Os maltratados ouvidos da população brasileira já não aguentam mais tanta notícia sobre casos de corrupção envolvendo políticos e gente ligada a eles, porque nunca foi tão largo o mar de lama que a Operação Lava-Jato revolve todos os dias. No entanto, reagimos a esta “enfermidade” de maneira completamente diferente dos romenos, que elegeram o humor como forma de reflexão e criaram um museu onde pinturas sobre paredes digitais mostram episódios escandalosos envolvendo o dinheiro público. Um dos mais rumorosos que visitantes podem ver traduzido em quadro é o que ficou conhecido como “propinas do cemitério” e refere-se à acusação feita ao ex-ministro das Finanças Darius Valvoc de haver recebido malas de dinheiro num lugar assim. Até agora, a Justiça não se pronunciou a respeito. Se algum canal de tv do país acompanhar a situação política do Brasil, há alguns anos, os romenos podem até considerar que merecemos museu muito mais amplo, porque, inclusive, já protagonizamos cenas de criatividade explícita quanto à escolha do local para esconder propinas rechonchudas. Cuecas, entre eles.
Imaginando que diante de tamanha inventividade dos corruptores o visitante pudesse ficar confuso sobre se o fato seria verdadeiro ou não, os donos da ideia sugerem engraçado teste onde o candidato tem que buscar descobrir a resposta. Ela é sim, por exemplo, para a pergunta “policiais romenos já foram subornados com itens como peixe,whisky e ovelhas?”. O pequeno e cômico quiz, criado com o objetivo de fortalecer a interatividade com o público, só não é mais espirituoso do que a resposta dos donos do projeto – a agência de marketing digital Kinecto Isobar – para justificar a criação dele: a classe política romena conseguiu “elevar a corrupção ao nível de arte”. Eles dizem que as propinas, embora pareçam saídas da cabeça de publicitários, são parte da vida pública na Romênia, que no ranking da ONG Transparência Internacional ocupa a 58ª posição entre os 168 países pesquisados, enquanto o Brasil, a 76ª.
Se por esta via nos identificamos de cima a baixo com os romenos, com suecos e holandeses, nem de longe, sobretudo no tratamento dispensado pelas duas nações à questão da segurança.
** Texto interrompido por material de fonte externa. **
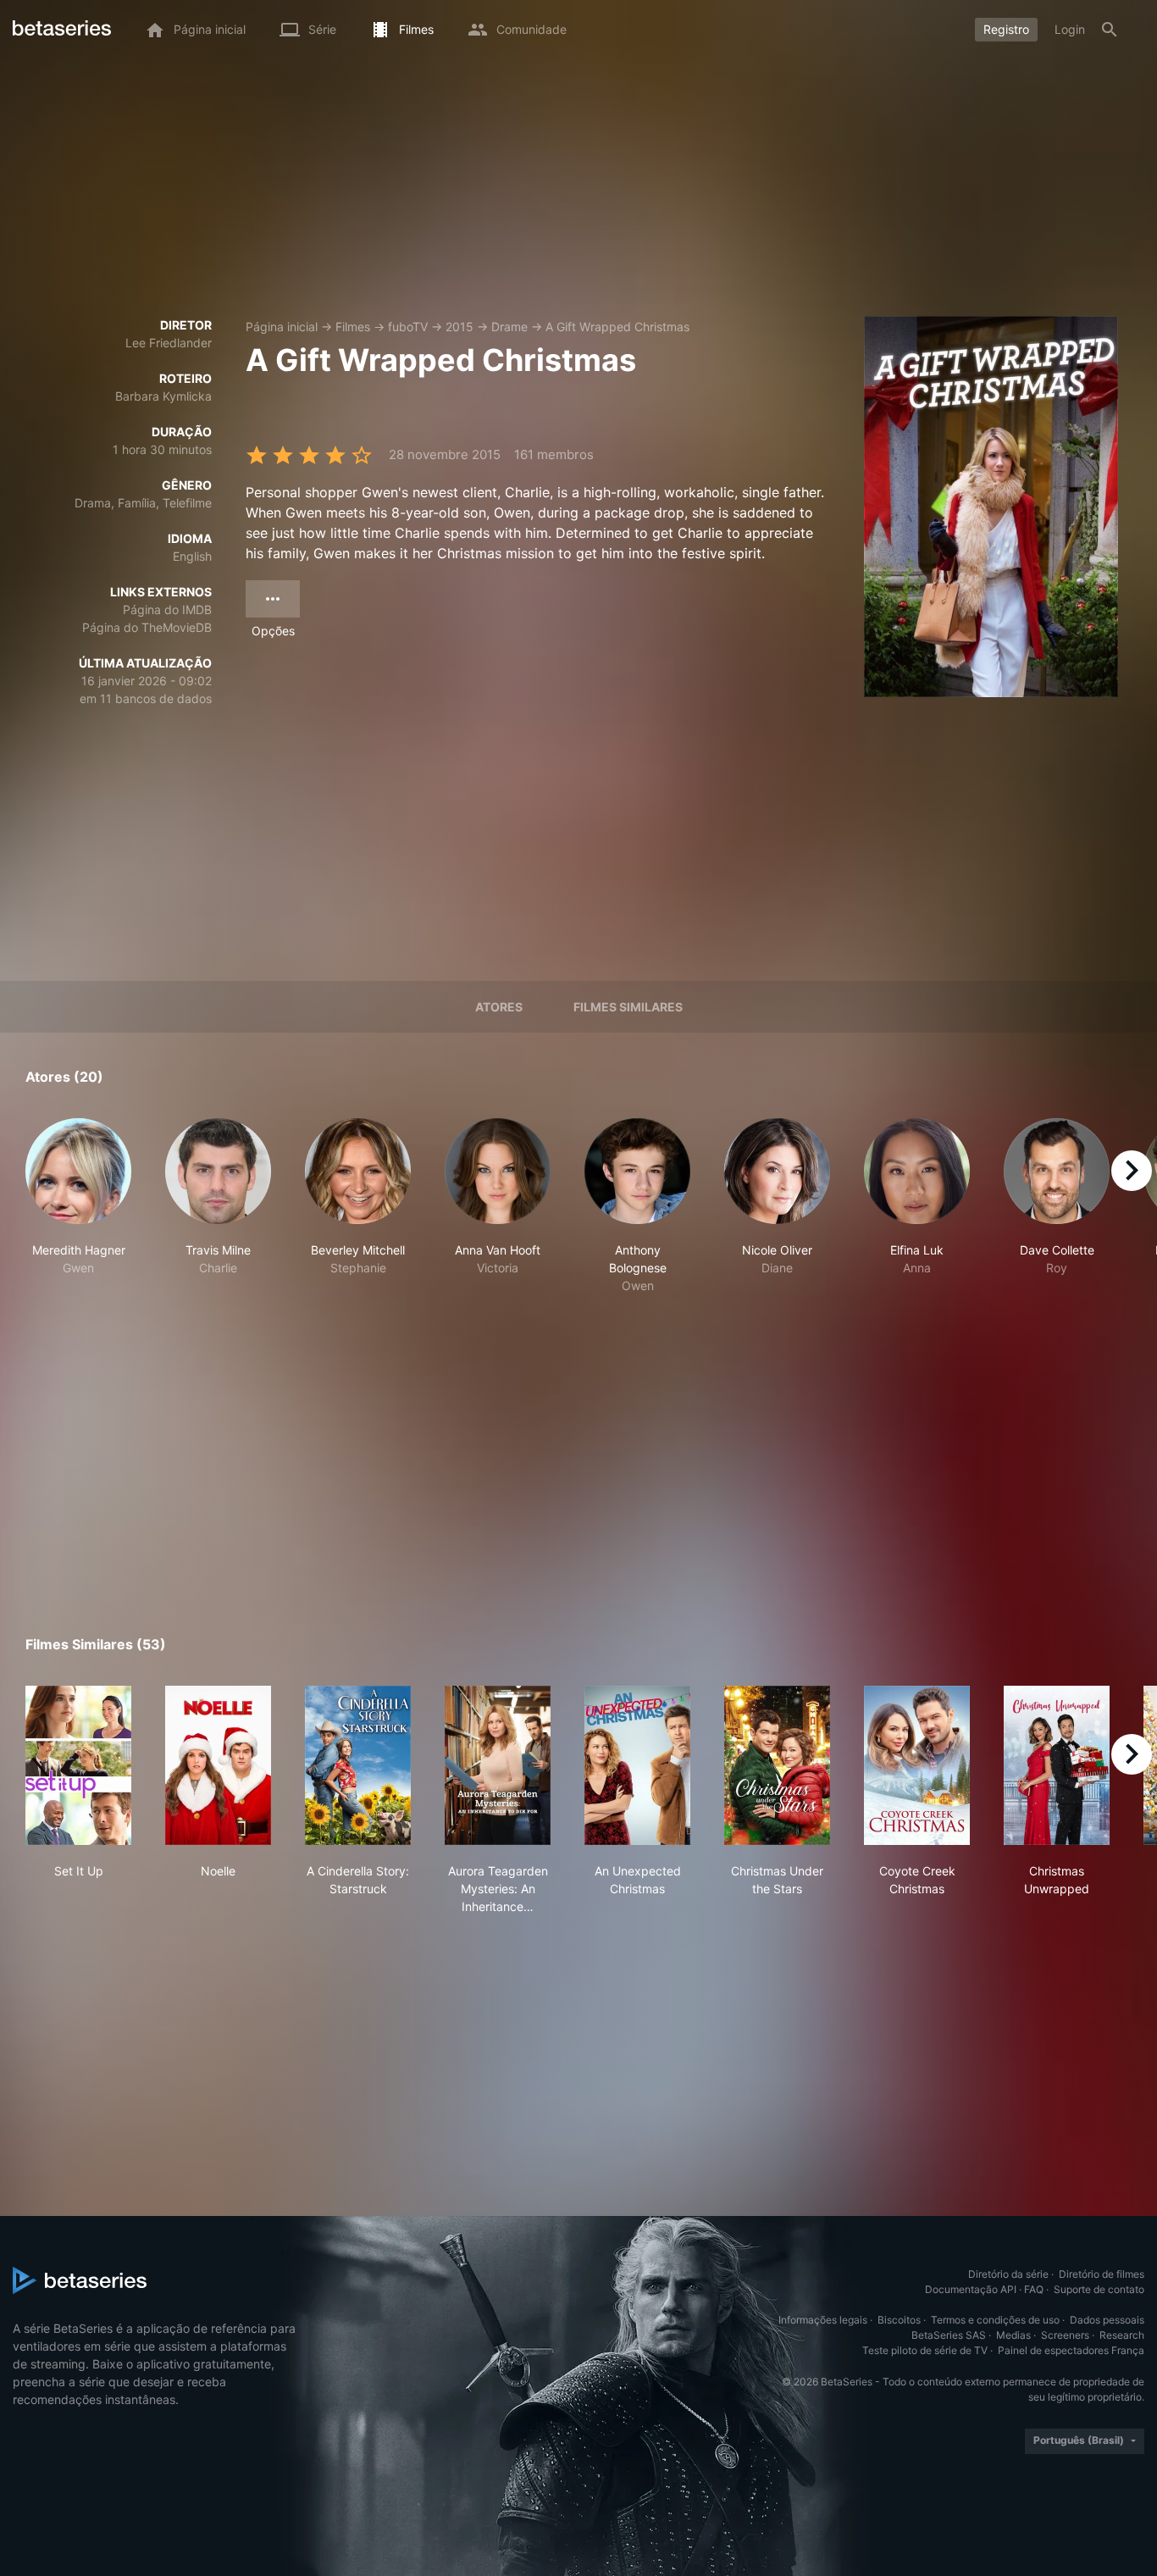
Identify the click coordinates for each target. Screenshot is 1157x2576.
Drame (509, 326)
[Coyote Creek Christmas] (917, 1765)
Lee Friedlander (168, 342)
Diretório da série (1008, 2274)
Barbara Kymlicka (163, 396)
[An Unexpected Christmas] (637, 1765)
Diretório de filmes (1101, 2274)
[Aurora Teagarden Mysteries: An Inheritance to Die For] (498, 1765)
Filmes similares (628, 1007)
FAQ (1034, 2289)
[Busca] (1109, 29)
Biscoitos (899, 2319)
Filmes (352, 326)
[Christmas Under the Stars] (777, 1765)
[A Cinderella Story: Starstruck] (358, 1765)
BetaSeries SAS (948, 2335)
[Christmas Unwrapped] (1057, 1765)
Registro (1006, 29)
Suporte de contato (1099, 2289)
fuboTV (408, 326)
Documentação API (970, 2289)
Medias (1013, 2335)
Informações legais (822, 2319)
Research (1121, 2335)
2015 (459, 326)
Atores (499, 1007)
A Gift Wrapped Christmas (617, 326)
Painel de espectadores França (1071, 2350)
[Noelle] (218, 1765)
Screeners (1065, 2335)
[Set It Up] (78, 1765)
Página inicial (282, 326)
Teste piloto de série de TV (925, 2350)
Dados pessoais (1107, 2319)
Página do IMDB (167, 609)
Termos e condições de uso (995, 2319)
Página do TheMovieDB (147, 627)
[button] (78, 1215)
Sonho distante do lado de baixo do Equador, ela vem funcionando como uma propaganda e tanto do nível de organização e progresso nos dois países. Até 2009, a Holanda se via necessitando de mais celas, porém, depois disso, passou a investir em políticas para o sistema prisional e, em 2012, já estava fechando oito prisões por falta de clientela suficiente. Uma delas, inclusive, já se transformou em hotel de luxo. Agora é a vez da Suécia, que está caminhando para dar adeus a quatro – dois imóveis serão vendidos e dois, emprestados. Neste caso, além da diminuição da criminalidade pesou uma revisão judicial com ênfase nas penas alternativas.
Na contramão da feliz realidade vivida pelos dois países europeus, o Brasil enfrenta perspectivas ainda mais sombrias, num cenário de sete anos à frente. No fim de 2015, o Instituto de Pesquisa Econômica Aplicada (Ipea) lançou o seu estudo Violência e segurança pública em 2023: cenários exploratórios e planejamento prospectivo, onde concluiu que a criminalidade vai continuar crescendo e com ela, a população carcerária e o tráfico de drogas. Falta estímulo à reforma das polícias e do sistema penal. Além do mais, com os barcos da política e da economia navegando em mares tão turbulentos, as desigualdades se acentuam e os ânimos se exaltam. Ruim é saber que temos material suficiente para abrir um museu nos moldes daquele que faz sucesso entre os romenos e nem mesmo entradas para o show dado por suecos e holandeses.